_課題 1_
記録のうち「Click the CYinFire1.mid」を含む行から記録の末尾までを、両端の行も含めて一字一句変えずに書き写してください。

当のアホックはというと、本人曰く、「寝てただけだよ。もう慣れた。過去、プルイット貯水池整備の時は1,000名規模で自宅襲うって脅されたこともあるし。 毎回こんな感じだよ。この仕事は危険」と軽くかわした後、「彼らが不法占拠する2.8kmは住居と川縁が1~2mで水深も浅くなってしまった。1,000万人が困るか、彼らが移動するか、どちらを選ぶかということ。デモを仕掛けられようとも、自宅を強襲されようとも、撤去は変わらない。ジャカルタの洪水と渋滞対策のためだ」と撤去の必要性を述べた。又、「こういうのはよくあること。どういったらいいのかな。以前、先方から(子供達の)全国統一試験が終わるまで撤去を延期してほしいとの請願を受け、我々は承諾した。彼らは試験が終わったら立退く約束をしていたのに、これだ。次は、間違いなくレバランまで待ってほしいとか言うんだよ」と、これ以上の延長には応じない旨を説明した。アホックはジャカルタ前知事ジョコウィと違い、住民との和解を図る姿勢を敢えて示すようなスタイルを取るタイプの政治家ではない。

_課題 2_
出典文書によると、住民らが不法占拠している区間の長さは何kmですか。

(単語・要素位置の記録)
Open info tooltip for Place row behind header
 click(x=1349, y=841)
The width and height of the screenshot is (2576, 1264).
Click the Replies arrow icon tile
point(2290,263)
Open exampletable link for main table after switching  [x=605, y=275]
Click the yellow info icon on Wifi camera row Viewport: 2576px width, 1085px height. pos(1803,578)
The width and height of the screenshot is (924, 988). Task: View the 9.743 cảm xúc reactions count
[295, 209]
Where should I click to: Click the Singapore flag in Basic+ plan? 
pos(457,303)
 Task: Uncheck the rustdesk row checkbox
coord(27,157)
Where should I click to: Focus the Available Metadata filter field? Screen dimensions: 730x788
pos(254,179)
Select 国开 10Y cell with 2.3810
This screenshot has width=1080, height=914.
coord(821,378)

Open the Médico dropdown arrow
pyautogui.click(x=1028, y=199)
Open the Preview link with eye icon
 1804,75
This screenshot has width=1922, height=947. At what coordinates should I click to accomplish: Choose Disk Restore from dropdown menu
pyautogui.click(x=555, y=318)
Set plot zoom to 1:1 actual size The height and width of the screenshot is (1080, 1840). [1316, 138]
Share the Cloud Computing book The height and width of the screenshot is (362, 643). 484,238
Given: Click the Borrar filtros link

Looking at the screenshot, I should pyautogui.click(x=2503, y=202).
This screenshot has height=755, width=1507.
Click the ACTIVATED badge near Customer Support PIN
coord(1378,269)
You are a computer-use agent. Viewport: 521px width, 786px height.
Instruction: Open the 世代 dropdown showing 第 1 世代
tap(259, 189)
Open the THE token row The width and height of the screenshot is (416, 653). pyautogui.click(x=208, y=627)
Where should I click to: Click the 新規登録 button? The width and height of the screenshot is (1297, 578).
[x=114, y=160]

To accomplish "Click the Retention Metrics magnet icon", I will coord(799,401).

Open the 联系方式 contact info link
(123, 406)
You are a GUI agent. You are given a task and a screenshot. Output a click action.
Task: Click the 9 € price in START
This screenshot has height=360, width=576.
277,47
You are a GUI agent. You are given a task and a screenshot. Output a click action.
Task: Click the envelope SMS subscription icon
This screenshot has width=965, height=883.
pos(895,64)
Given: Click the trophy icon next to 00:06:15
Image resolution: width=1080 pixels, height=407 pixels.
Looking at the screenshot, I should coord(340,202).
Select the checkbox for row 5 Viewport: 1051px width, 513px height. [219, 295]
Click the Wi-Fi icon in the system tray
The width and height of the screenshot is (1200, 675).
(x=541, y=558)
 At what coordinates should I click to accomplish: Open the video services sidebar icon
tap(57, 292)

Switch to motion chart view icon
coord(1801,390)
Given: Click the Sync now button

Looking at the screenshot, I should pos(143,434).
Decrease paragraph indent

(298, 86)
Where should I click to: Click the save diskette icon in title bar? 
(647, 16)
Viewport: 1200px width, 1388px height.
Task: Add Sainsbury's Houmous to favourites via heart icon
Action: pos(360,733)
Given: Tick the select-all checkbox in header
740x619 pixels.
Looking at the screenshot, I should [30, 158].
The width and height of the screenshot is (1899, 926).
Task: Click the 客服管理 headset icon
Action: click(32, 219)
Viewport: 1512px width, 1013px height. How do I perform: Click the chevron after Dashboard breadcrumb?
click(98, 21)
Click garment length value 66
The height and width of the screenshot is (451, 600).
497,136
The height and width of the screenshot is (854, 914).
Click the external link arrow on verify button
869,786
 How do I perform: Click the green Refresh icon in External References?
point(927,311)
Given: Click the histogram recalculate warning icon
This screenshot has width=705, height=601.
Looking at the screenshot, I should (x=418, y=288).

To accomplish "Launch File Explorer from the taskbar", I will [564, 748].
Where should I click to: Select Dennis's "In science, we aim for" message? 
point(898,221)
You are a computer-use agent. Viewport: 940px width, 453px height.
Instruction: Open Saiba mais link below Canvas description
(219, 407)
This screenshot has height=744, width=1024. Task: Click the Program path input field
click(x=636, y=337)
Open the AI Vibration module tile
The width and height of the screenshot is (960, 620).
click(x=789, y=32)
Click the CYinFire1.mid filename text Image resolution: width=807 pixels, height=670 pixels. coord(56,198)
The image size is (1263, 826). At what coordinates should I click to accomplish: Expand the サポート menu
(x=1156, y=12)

_出力結果 1_
Click the CYinFire1.mid filename text Image resolution: width=807 pixels, height=670 pixels. coord(56,198)
The image size is (1263, 826). At what coordinates should I click to accomplish: Expand the サポート menu
(x=1156, y=12)

_出力結果 2_
2.8kmです。